Di Indonesia, praktik perdukunan sudah ada sejak dulu yang umumnya membantu orang untuk memuluskan keinginan seseorang dengan jalan singkat yang dikenal dengan santet atau teluh. Makna santet sendiri sebagaimana yang dikutip penulis dari bukunya Prof. Dr. Kuntjaraningrat berjudul “Pengantar Ilmu Antropology”, Santet pada zaman dulu seringkali dihubungkan dengan sesuatu berbau klenik dan magis,di mana pada tiap-tiap daerah sangat berbeda penyebutan istilahnya,ungkap buku tersebut.

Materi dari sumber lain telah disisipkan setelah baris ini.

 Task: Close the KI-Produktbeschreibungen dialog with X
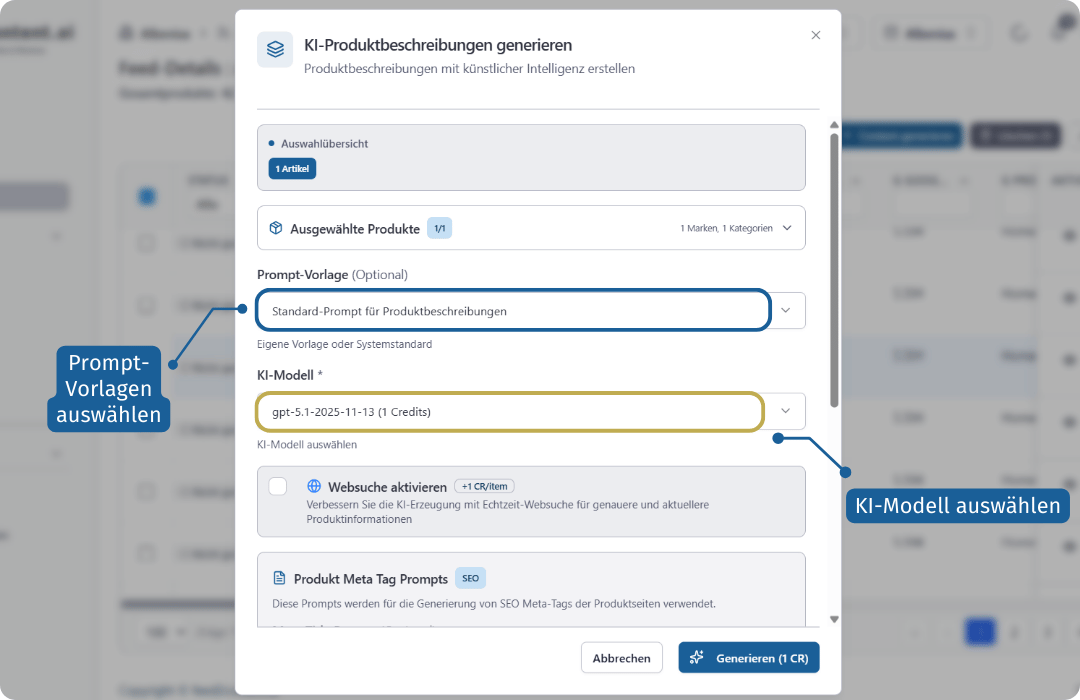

Sifat santet sendiri yang tidak kasat mata seolah mustahil memiliki sebuah aturan hukum yang mengatur terkait hal tersebut dikarenakan di zaman modern seperti sekarang orang sudah tidak banyak percaya tahayul atau hal-hal mistis.

Namun faktanya keberadaannya ada disekitar kita, sebagaimana tercatat bahwa kasus dengan mengaku kalau dirinya sebagai oarng pintar atau dukun pernah terjadi di Indonesia diantaranya kasus yang terkenal pada tahun 1998, peristiwa pembunuhan massal terjadi di Banyuwangi, Jawa Timur, yang menyasar individu yang dituduh sebagai praktisi santet menjadi salah satu sejarah kelam di Indonesia, kemudian setelah kejadian itu 279 orang dinyatakan bersalah atas kasus pembantaian dukun santet di Banyuwangi.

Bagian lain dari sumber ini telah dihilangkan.